算法簡介
GAN最直觀的解釋就是博弈,同時訓練兩個網絡(生成網絡和判別網絡),二者訓練都是爲了打敗彼此。生成網絡將隨機潛在向量轉換爲圖像,判別器試圖分辨真實圖像與生成圖像。
生成網絡:以一張隨機向量作爲輸入,解碼爲合成圖像
判別網絡:輸入圖像,輸出真或假的類別
實驗中搭建的是DCGAN深度卷積生成式對抗網絡,即生成網絡和判別網絡都是深度卷積網絡,具體實現流程如下:
(1)潛在空間抽取隨機噪聲
(2)生成網絡利用這些隨機噪聲生成圖像
(3)將生成圖像與真實圖像打上標籤,並混合,
(4)利用混合後的圖像集去訓練判別網絡
(5)回到(1)
代碼實現
import keras
from keras import layers
import numpy as np
import os
from keras.preprocessing import image
latent_dim = 32
height = 32
width = 32
channels = 3
generator_input = keras.Input(shape=(latent_dim,))
# 生成模型
# 將輸入轉換爲16*16的128個通道的特徵圖
x = layers.Dense(128 * 16 * 16)(generator_input)
x = layers.LeakyReLU()(x)
x = layers.Reshape((16, 16, 128))(x)
x = layers.Conv2D(256, 5, padding='same')(x)
x = layers.LeakyReLU()(x)
x = layers.Conv2DTranspose(256, 4, strides=2, padding='same')(x) # 使用Conv2DTranspose層對圖像進行上採樣
x = layers.LeakyReLU()(x)
x = layers.Conv2D(256, 5, padding='same')(x)
x = layers.LeakyReLU()(x)
x = layers.Conv2D(256, 5, padding='same')(x)
x = layers.LeakyReLU()(x)
x = layers.Conv2D(channels, 7, activation='tanh', padding='same')(x)
generator = keras.models.Model(generator_input, x) # 將生成器實例化(由向量映射到圖像)
print(generator.summary())
# 判別器模型
discriminator_input = layers.Input(shape=(height, width, channels))
x = layers.Conv2D(128, 3)(discriminator_input)
x = layers.LeakyReLU()(x)
x = layers.Conv2D(128, 4, strides=2)(x)
x = layers.LeakyReLU()(x)
x = layers.Conv2D(128, 4, strides=2)(x)
x = layers.LeakyReLU()(x)
x = layers.Flatten()(x)
x = layers.Dropout(0.4)(x)
x = layers.Dense(1, activation='sigmoid')(x)

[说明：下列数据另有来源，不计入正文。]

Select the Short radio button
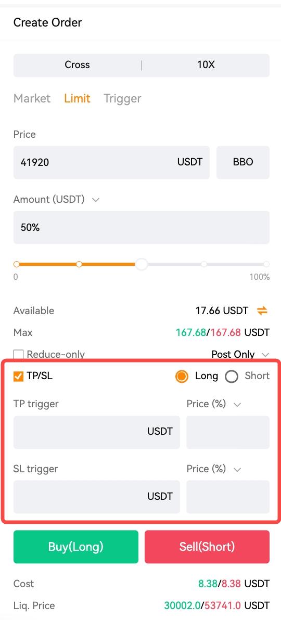281x620 pixels. pos(232,377)
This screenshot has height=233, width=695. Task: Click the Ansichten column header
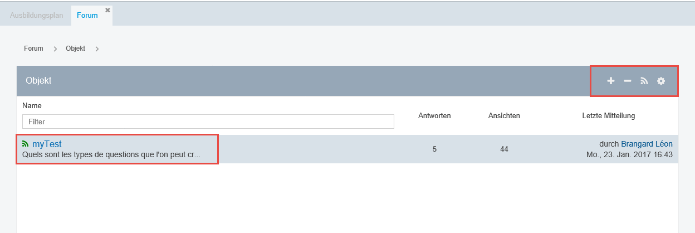504,116
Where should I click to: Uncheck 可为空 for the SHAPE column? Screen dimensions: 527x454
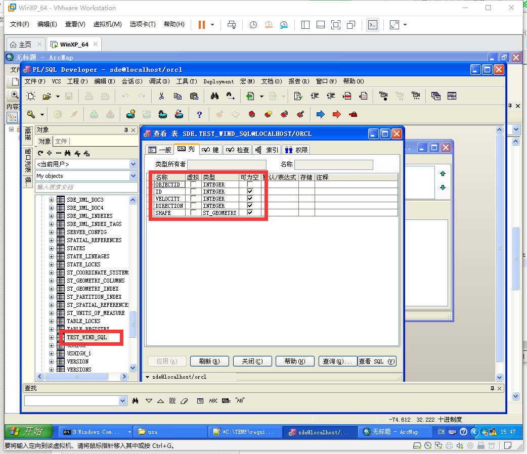point(250,212)
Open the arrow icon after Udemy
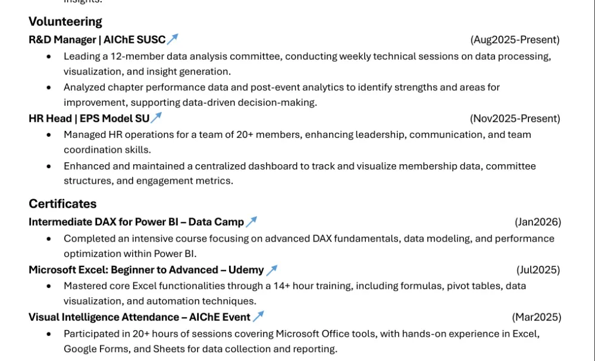Viewport: 595px width, 361px height. point(272,270)

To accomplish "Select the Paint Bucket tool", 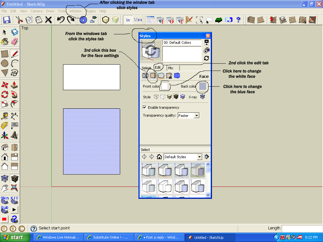I will tap(5, 42).
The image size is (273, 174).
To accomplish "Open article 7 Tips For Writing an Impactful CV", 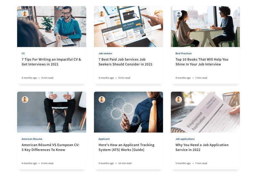I will 51,62.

discriminator = keras.models.Model(discriminator_input, x) # 將判別器模型實例化
discriminator.summary()
discriminator_optimizer = keras.optimizers.RMSprop(lr=0.0008, clipvalue=1.0, decay=1e-8)
discriminator.compile(optimizer=discriminator_optimizer, loss='binary_crossentropy')
discriminator.trainable = False # 將判別器權重設置爲不可訓練
gan_input = keras.Input(shape=(latent_dim,))
gan_output = discriminator(generator(gan_input))
gan = keras.models.Model(gan_input, gan_output) # gan模型實例化
gan_optimizer = keras.optimizers.RMSprop(lr=0.0004, clipvalue=1.0, decay=1e-8)
gan.compile(optimizer=gan_optimizer, loss='binary_crossentropy')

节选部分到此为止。